Pollination brokers set up contracts for individual beekeepers on particular almond farms. "If the brokers separated individual beekeeping operations beyond the distance that the average honeybee forages, that could potentially help reduce the mixing of bees and the rate of pathogen transmission between the operations," Brosi said.

* Improve parasite clearance. Most means of dealing with Varroa mites focus on reducing their numbers in a colony rather than wiping them out, as the mites are developing increased resistance to some of the chemicals used to kill them. Such incomplete treatments increase natural selection for stronger, more virulent parasites. Further compounding the problem is that large commercial beekeeping operations may have tens of thousands of colonies that are kept in close quarters.

"In a natural setting of an isolated bee colony living in a tree, a parasite that kills off the colony has nowhere to go," de Roode explained. However, "in an apiary with many other colonies nearby, the cost of parasite virulence goes way down."

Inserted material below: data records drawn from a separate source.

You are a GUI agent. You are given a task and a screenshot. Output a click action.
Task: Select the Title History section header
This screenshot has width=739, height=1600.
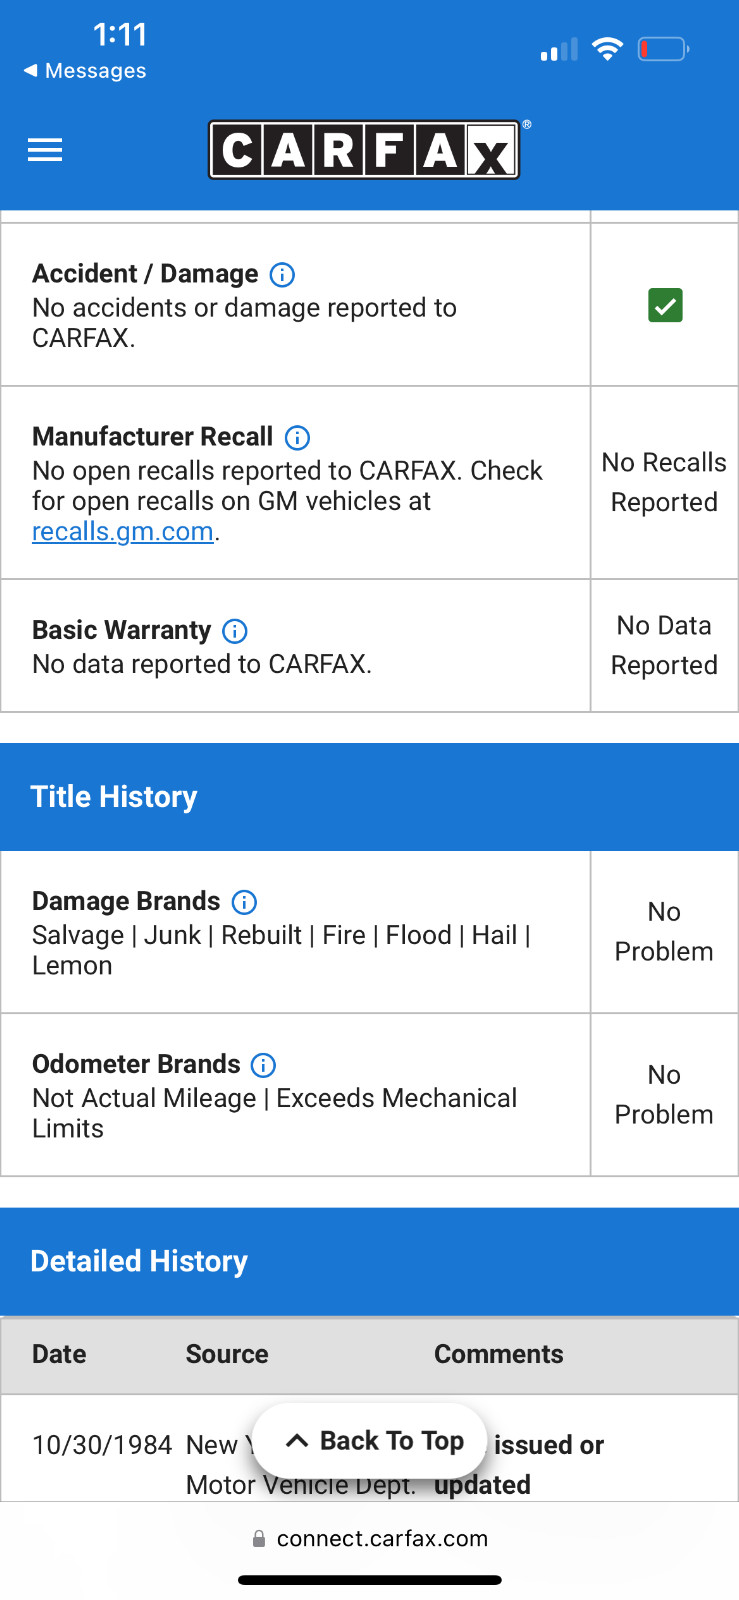370,797
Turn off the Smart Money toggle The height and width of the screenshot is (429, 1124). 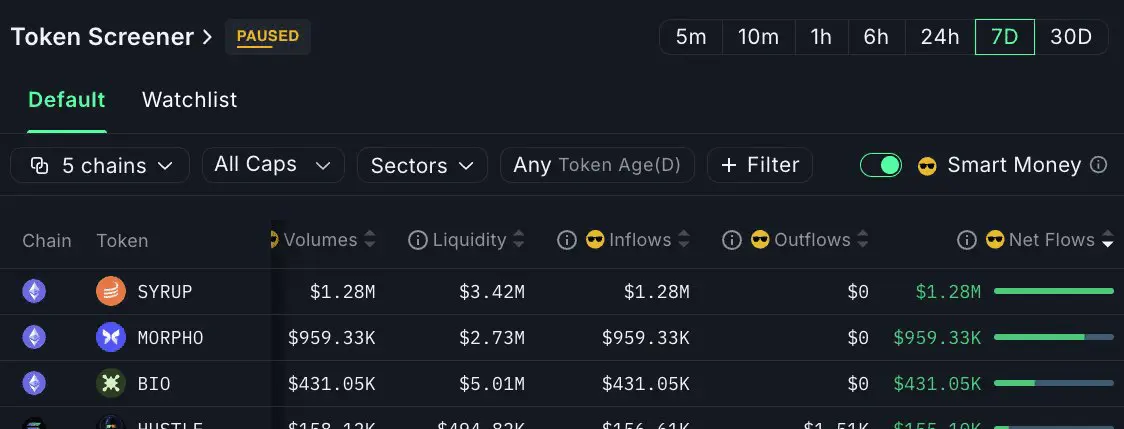(881, 165)
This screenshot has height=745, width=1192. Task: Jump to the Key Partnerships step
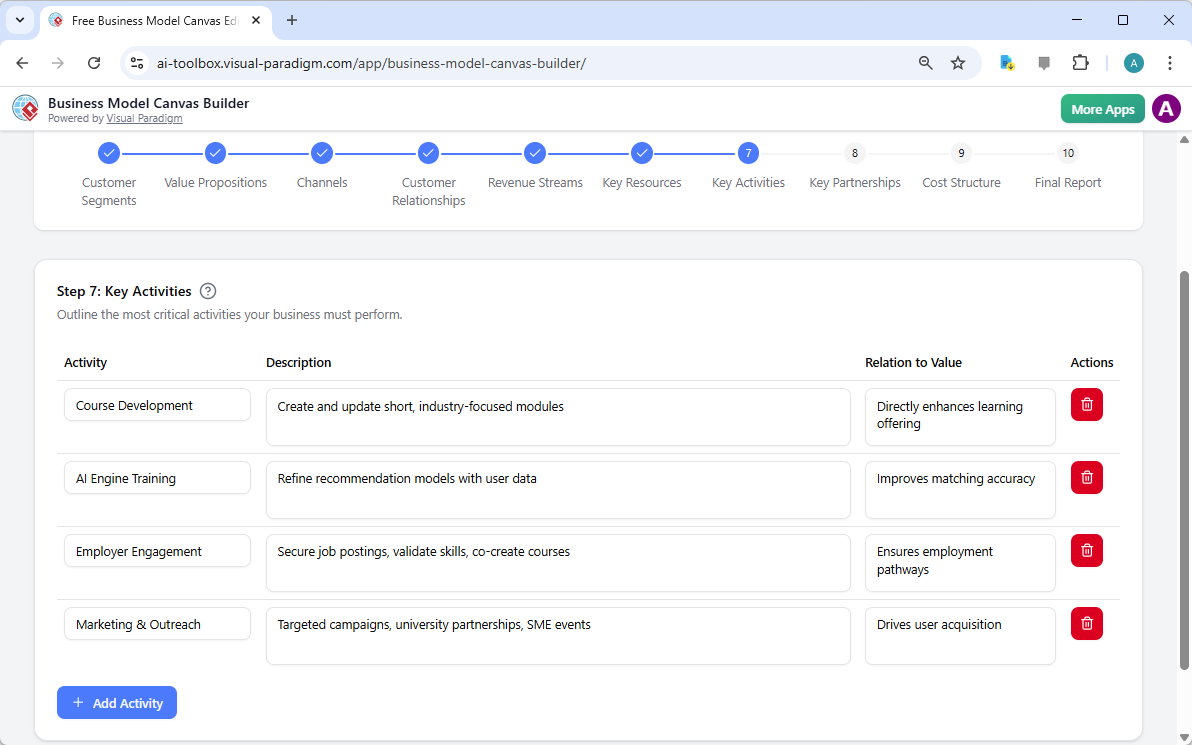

* Allow sick colonies to die out. Keeping bees infected with parasites and viruses alive through multiple interventions dilutes natural selection for disease resistance among the bees. In contrast, letting infections run their course in a colony and using the surviving bees for stock could lead to more resistant bees with fewer disease problems.

* Support behavioral resistance. Beekeepers tend to select for bees that are more convenient to manage but may actually have behavioral deficiencies that make them less fit. Some honeybees mix their saliva and beeswax with tree resin to form what is known as propolis, or bee glue, to seal holes and cracks in their hives. Studies have also shown that propolis helps keep diseases and parasites from entering the hive and inhibits the growth of fungi, bacteria and mites.

"Propolis is sticky. That annoys beekeepers trying to open hives and separate the components, so they try to breed out this behavior," de Roode said.

The paper concedes that commercial beekeeping operations face major challenges to shift to health management practices rooted in fundamental principles of evolution and ecology.

"Beekeeping is a tough way to make a living, because it operates on really thin margins," Brosi said. "Even if there are no simple solutions, it's important to make beekeepers aware of how their practices may affect bees in the long term. We want researchers to contribute scientific understanding that translates into profitable and sustainable practices for beekeeping."